February 2026

“Today, I’ll be the first.”

When Marija said this, there was a brief silence in the room. A few months ago, she had been sitting in the back row. She rarely asked questions. She often quietly observed others and jotted down the steps, as if gathering the courage for the moment when she would have to try it herself.

That day, we were practicing submitting a form via a web application. The process required logging in, filling out fields, uploading a document, and confirming. It wasn’t complicated, but it had enough steps to cause uncertainty.

Ms. Marija sat down at the computer, took a deep breath, and began. Logging in. Filling out. Uploading the document. Upon confirmation, she paused for a moment, as if checking whether she really dared to click.

She clicked.

A message appeared on the screen: “Your application has been successfully submitted.”

She didn’t throw her hands in the air. She didn’t shout. She just smiled slightly and said, “Well, here I am.”

That “here I am” was quiet proof that fear was no longer her main companion.

Sometimes fear was stronger than curiosity

When we asked participants at the start of the project how they felt about using digital services, the same words kept coming up: fear, uncertainty, confusion.

  • Fear of making a mistake
  • Fear of losing data
  • Fear of "breaking something"

This fear wasn’t due to incompetence, but to a lack of experience. If you don’t use the digital environment regularly, it remains foreign. And anything foreign can be intimidating.

DigComp Competence 5.4—identifying gaps and developing one’s own digital competencies—begins right here. Not with technical knowledge, but with the acknowledgment: I don’t know this yet. And at the same time: I can learn this.

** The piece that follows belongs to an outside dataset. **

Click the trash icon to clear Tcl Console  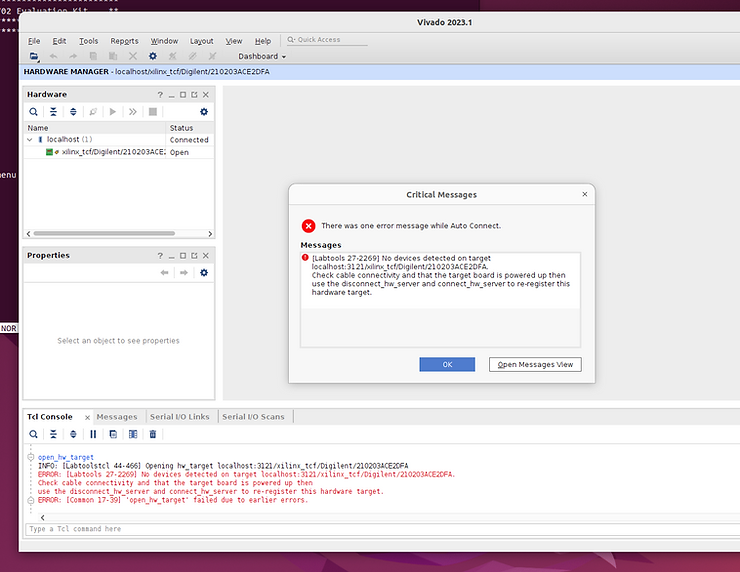(153, 434)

From avoidance to gradual engagement

At UPI Žalec, we observed an interesting pattern. At first, participants often looked for workarounds. “Can I handle this in person?” “Can someone else submit it for me?”

They perceived digital channels as an additional obstacle.

Gradually, however, something changed. Not because they became experts, but because they received structured support and time to practice. Once they successfully completed the process with assistance for the first time, their fear subsided somewhat. When they repeated it on their own a second time, it became manageable.

Competency development is not linear. It is cyclical. Try, fail, correct, try again.

Fear does not disappear overnight. It recedes with experience.

Recognizing a gap means taking responsibility

One of the key moments in the process was when Ms. Marija said during one of the reflection sessions: “I used to avoid it because I thought I didn’t need it. Now I see that I was just making it easier to make excuses.”

This was not self-criticism, but insight.

Recognizing a gap means acknowledging that something affects our independence. If I don’t know how to submit an application electronically, I am dependent on others. If I don’t know how to use digital banking, I have to go to the teller window in person.

The development of digital competencies is therefore also linked to a sense of autonomy.

Image: Unsplash

 

Reflection within UPI Žalec

As an organization, we also had to identify our own gaps. Do we explain procedures clearly enough? Do we create a safe environment for mistakes? Do we give participants time to repeat a task, not just complete it once?

The project taught us that developing competencies is a long-term process. A one-time workshop is not enough. Continuity is needed.

We also noticed that fear diminishes when participants understand the broader context. When they know why they are doing something and how it will benefit them, they find it easier to face the initial uncertainty.

When Fear Is No Longer the Starting Point

At the end of the program, Ms. Marija said, “I’m not afraid anymore. Not because I know everything, but because I know I can try.”

That is the essential difference.

Fear does not disappear because we become flawless users. It disappears because we gain the experience that we can manage it.

Digital competencies are not a list of tools we master. They are the ability to face a new process, a new application, a new challenge, and say to ourselves: first, I’ll try it myself.

And when that happens, fear loses its power. Not because it disappears, but because it is no longer the one calling the shots.